Ironia. Due parole su Café Society
di Gigi Livio
“Qualcuno dirà che non c’è niente di «nuovo» in questo film, né la riflessione sulla fragilità dei sentimenti umani né i compromessi che la vita spinge ad accettare […] ma è la grazia e la comprensione con cui Woody Allen guarda alle debolezze umane che conquista. Oltre naturalmente alla sua inesauribile ironia” (Paolo Mereghetti, Corriere della sera, 11 maggio 2016).
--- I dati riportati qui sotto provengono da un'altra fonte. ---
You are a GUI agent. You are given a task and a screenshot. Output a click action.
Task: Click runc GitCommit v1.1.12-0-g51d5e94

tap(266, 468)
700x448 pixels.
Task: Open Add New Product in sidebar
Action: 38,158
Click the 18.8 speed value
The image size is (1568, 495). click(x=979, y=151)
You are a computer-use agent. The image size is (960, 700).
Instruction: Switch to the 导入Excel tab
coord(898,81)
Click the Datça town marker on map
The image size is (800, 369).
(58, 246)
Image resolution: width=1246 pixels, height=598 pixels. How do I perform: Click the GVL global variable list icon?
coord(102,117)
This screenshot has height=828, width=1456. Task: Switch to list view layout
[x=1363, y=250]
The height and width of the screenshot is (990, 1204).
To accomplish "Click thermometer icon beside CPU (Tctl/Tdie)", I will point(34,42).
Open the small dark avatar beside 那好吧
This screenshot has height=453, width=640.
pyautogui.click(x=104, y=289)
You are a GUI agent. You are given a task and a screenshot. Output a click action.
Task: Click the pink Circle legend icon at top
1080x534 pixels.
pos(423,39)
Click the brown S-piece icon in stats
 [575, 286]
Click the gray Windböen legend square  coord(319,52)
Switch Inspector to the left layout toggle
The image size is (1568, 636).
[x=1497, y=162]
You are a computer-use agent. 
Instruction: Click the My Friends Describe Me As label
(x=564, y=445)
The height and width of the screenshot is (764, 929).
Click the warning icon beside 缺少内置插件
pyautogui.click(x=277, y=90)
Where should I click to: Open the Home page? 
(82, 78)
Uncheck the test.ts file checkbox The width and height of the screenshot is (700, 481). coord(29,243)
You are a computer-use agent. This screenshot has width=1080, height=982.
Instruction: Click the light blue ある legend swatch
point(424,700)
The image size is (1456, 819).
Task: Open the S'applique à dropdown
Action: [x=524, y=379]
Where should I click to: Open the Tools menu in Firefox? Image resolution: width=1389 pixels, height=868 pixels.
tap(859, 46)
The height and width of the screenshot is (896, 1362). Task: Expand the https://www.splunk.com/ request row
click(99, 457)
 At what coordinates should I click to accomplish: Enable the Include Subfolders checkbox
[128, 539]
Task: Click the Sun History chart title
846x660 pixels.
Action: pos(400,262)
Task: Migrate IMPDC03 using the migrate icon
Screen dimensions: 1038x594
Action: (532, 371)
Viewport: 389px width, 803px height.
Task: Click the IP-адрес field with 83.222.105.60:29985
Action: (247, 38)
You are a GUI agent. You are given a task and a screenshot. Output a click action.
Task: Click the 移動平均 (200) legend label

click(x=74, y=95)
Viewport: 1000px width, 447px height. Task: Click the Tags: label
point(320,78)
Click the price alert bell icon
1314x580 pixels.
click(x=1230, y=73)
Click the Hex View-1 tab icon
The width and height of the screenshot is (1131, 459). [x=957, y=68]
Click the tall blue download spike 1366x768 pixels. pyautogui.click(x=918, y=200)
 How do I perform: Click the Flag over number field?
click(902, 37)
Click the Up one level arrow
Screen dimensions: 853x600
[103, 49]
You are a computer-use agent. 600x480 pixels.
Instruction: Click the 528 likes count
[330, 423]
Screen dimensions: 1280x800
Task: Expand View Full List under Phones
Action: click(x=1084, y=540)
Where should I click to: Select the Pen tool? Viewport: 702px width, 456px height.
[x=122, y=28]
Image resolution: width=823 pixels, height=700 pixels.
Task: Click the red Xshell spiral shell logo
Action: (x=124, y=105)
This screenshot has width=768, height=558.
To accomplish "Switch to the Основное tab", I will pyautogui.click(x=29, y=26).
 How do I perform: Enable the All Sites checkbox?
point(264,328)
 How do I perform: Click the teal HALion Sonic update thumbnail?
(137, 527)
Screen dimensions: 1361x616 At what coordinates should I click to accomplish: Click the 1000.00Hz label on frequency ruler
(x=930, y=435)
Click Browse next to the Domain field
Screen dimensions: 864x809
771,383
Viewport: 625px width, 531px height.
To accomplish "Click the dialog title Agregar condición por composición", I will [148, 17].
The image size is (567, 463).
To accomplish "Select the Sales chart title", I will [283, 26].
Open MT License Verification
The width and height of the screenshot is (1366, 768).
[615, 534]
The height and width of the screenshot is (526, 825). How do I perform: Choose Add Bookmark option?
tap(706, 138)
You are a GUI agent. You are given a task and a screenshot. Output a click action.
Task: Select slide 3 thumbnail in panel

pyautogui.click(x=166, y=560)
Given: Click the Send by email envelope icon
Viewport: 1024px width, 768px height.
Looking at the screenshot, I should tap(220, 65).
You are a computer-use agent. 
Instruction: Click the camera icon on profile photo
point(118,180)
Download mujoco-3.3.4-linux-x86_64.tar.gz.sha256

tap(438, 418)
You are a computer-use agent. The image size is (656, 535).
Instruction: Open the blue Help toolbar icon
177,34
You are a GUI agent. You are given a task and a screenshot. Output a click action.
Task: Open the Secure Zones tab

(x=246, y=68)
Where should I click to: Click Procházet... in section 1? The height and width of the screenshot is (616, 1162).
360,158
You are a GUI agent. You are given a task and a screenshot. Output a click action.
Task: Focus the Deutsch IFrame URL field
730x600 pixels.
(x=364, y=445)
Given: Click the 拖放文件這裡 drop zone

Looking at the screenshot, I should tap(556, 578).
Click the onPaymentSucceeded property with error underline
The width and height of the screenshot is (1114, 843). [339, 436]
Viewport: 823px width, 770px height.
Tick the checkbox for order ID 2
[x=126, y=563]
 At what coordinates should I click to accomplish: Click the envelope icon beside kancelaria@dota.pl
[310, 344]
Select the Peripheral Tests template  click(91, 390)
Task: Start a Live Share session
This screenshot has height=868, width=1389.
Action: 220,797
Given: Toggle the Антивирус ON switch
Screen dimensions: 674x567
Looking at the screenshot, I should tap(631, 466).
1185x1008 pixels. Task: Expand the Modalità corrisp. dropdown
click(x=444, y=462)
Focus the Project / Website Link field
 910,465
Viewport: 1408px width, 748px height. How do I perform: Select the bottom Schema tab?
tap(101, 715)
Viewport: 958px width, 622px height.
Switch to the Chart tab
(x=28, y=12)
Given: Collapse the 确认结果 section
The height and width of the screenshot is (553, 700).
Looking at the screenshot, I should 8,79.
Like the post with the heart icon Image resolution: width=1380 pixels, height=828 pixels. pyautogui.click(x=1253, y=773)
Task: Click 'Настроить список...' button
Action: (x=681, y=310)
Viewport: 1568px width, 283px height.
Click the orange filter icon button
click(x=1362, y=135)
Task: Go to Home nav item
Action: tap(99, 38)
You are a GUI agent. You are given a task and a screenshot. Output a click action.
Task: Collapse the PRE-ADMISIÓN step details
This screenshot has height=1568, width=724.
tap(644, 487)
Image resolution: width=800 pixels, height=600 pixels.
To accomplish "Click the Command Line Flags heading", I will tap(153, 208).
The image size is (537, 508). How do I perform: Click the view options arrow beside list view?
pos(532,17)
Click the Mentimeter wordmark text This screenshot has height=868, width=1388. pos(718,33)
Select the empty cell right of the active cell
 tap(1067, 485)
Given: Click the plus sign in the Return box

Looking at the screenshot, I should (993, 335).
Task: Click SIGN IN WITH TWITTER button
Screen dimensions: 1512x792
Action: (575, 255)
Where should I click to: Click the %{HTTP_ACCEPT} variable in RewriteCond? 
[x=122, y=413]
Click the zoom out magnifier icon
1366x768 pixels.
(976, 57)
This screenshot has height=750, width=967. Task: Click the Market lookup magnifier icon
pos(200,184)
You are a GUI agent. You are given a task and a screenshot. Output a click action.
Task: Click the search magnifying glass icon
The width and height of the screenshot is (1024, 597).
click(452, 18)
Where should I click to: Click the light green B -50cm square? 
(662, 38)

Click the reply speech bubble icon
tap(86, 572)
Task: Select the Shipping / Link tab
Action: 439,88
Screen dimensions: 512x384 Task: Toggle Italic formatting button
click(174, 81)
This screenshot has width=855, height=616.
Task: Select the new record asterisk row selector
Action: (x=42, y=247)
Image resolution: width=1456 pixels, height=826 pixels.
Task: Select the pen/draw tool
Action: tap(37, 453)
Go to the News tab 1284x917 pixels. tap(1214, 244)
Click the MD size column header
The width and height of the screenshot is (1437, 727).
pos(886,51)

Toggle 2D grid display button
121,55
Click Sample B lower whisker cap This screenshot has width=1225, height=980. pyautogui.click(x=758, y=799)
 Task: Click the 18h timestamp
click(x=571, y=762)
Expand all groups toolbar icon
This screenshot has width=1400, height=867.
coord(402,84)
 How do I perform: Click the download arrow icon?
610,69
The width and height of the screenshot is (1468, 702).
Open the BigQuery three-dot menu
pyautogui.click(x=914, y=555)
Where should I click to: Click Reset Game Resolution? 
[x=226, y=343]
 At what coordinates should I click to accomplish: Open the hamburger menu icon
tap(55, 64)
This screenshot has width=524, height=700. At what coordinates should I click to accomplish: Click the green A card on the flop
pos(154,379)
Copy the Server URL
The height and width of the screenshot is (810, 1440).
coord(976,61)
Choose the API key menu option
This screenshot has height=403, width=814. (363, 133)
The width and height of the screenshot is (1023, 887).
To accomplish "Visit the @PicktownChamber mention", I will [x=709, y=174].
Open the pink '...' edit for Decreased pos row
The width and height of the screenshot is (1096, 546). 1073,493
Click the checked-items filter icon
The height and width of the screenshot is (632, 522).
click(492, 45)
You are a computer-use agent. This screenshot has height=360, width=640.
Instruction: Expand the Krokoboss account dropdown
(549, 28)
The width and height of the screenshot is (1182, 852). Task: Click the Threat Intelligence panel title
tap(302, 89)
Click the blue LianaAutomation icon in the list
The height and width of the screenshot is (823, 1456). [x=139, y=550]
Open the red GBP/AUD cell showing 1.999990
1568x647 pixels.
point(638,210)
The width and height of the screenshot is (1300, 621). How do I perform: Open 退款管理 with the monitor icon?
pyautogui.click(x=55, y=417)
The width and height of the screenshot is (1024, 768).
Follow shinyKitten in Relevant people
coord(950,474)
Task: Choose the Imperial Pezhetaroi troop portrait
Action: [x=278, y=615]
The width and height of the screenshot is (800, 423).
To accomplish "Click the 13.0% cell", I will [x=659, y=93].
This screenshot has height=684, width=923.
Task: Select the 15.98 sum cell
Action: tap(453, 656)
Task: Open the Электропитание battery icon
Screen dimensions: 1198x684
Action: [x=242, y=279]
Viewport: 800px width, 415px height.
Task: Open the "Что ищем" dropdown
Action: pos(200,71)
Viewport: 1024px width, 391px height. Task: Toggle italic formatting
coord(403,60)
Ecco, ci siamo: “ironia”, e per di più “inesauribile” oltretutto coniugata con “grazia” e “comprensione” con cui il regista di Café Society guarderebbe alle “debolezze umane”. Forse sarebbe ora di finirla con l’ironia che giustifica ogni cosa, anche la più ambigua e discutibile: domina, nel linguaggio corrente di questa società il dire “Ma era una battuta!” che intende giustificare qualsiasi ingiuria anche quando di “battuta”, nel senso tecnico e cioè motto di spirito, non c’è neanche l’ombra: “Sei un cretino!” “Ma cosa dici, mi hai offeso” eccetera; il primo: “Ma era una battuta!”. Questo per capirci su ciò che avviene sulla piazza del mercato o in un salotto ‘buono’ o chissà dove tutti i giorni. Ma nel mondo “dell’arte” le cose sembrano diverse e invece non lo sono affatto. (Ho scritto “arte” tra virgolette perché oggi lo statuto semantico di questo termine è, come tutti possono constatare, piuttosto traballante).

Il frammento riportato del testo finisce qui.